Kelly Parsons, Head of DC Proposition at Broadstone, commented: “The DWP’s research highlights the growing challenge around pension adequacy in the UK and the extent to which retirement outcomes are still heavily shaped by people’s working lives. The report shows that people with more disrupted employment patterns, lower earnings and caring responsibilities are significantly more likely to face poorer retirement incomes, with women particularly exposed to these risks.
“It underlines how periods spent out of the workforce caring for children or relatives can have a lasting impact on long-term pension saving. For example, there is a significant widening of the gender gap in pension contributions upon the birth of a first child – a divide which continues to increase over the consequent years.
“This is reflected in the stark disparities in pension wealth emerging as people approach retirement. According to the Pensions Commission, women nearing retirement currently have around half the private pension savings of men, with median pension wealth of £81,000 compared to £156,000 for men.
“Women are more likely to experience interrupted career paths, part-time working and lower lifetime earnings and, as a result, are more likely to reach later life with lower levels of private pension income and greater reliance on the State Pension or the income of their partner.
“The report also reinforces broader concerns around adequacy, with many people approaching retirement lacking confidence that they will achieve the standard of living they expect in later life. While automatic enrolment has transformed pension participation, contribution levels remain too low for many savers, especially those with interrupted or lower-paid careers.

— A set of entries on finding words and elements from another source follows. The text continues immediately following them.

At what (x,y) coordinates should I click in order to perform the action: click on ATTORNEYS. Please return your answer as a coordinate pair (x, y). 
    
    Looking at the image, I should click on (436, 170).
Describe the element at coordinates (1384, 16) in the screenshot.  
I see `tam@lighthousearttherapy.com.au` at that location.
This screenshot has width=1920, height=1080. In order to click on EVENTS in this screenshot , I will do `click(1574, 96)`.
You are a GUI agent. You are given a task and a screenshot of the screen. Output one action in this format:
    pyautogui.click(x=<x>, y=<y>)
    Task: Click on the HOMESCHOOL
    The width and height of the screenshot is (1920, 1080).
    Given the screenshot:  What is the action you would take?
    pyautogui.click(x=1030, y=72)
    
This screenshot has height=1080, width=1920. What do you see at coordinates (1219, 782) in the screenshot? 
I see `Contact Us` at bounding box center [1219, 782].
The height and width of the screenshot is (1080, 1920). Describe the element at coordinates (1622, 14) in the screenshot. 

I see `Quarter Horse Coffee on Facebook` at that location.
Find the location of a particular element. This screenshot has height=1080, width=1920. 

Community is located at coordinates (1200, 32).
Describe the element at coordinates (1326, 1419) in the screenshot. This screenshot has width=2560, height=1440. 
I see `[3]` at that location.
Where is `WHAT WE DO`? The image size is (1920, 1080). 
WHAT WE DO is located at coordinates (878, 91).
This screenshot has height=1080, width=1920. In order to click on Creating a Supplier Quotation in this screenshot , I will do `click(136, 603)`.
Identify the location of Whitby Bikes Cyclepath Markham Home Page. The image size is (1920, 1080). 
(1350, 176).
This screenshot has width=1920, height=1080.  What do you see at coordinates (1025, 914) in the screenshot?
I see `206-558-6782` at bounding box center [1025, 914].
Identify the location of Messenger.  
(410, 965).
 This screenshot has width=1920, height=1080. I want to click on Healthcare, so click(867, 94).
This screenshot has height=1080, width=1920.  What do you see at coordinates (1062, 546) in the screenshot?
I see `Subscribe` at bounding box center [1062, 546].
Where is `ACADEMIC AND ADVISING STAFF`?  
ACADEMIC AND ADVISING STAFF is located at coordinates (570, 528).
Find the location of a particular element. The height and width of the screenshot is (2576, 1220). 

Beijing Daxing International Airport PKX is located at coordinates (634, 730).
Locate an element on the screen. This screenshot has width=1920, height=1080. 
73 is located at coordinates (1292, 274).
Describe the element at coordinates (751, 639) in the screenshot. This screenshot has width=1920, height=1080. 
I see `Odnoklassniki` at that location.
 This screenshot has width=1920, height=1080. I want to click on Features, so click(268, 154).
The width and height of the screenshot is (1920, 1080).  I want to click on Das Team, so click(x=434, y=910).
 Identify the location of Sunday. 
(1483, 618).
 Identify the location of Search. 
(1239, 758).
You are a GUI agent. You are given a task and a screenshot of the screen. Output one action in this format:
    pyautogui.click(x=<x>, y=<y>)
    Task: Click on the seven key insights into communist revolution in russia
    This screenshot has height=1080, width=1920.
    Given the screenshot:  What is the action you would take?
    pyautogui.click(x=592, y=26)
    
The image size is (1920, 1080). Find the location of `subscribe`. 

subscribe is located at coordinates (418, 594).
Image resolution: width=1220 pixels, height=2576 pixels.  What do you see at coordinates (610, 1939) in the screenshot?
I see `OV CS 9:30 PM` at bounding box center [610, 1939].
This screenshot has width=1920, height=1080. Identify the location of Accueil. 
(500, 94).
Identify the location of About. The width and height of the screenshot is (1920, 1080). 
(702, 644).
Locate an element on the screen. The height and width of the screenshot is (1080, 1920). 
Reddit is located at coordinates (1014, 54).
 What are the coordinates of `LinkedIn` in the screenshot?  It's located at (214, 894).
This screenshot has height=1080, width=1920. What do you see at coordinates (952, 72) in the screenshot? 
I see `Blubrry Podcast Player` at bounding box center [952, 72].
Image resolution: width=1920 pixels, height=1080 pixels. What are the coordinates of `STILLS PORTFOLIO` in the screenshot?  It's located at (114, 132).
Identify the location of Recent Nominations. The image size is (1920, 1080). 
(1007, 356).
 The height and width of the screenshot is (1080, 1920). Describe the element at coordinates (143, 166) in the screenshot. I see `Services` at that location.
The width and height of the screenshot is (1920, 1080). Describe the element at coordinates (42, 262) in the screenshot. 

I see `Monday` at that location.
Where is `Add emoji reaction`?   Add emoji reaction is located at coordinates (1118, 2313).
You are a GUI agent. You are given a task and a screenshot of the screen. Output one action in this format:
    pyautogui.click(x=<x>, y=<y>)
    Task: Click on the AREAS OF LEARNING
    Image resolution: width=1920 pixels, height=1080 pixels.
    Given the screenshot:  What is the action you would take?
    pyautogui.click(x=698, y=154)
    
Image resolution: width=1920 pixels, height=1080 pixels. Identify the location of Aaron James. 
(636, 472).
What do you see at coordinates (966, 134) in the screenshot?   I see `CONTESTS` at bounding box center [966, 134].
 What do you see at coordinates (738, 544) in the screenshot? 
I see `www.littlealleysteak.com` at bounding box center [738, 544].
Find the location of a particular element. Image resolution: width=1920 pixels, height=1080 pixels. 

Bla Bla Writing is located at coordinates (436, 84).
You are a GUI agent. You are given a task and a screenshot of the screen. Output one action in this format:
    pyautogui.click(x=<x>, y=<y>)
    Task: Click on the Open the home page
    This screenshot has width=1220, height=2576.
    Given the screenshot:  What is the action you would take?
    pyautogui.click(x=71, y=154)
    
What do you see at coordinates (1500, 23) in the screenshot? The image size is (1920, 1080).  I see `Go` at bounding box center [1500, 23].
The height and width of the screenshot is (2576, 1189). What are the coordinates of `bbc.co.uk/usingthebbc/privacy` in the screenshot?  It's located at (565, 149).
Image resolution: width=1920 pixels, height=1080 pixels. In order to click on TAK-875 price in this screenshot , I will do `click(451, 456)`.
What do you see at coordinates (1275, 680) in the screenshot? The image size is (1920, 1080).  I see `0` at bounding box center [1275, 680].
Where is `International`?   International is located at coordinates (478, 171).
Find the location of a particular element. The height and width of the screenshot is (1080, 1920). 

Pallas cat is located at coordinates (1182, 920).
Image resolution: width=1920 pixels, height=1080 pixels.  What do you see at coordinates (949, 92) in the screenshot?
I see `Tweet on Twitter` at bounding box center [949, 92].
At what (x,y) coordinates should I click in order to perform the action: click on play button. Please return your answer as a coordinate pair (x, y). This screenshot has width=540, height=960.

“It is encouraging that the Pensions Commission looks set to focus on how government can reduce the gender pension gap as part of its wider review into the future of the retirement system. This demonstrates why pension policy cannot be separated from wider labour market inequalities. Without further action to support carers, lower earners and people with non-linear careers, there is a real danger that today’s working patterns continue to translate into entrenched financial inequalities in retirement.”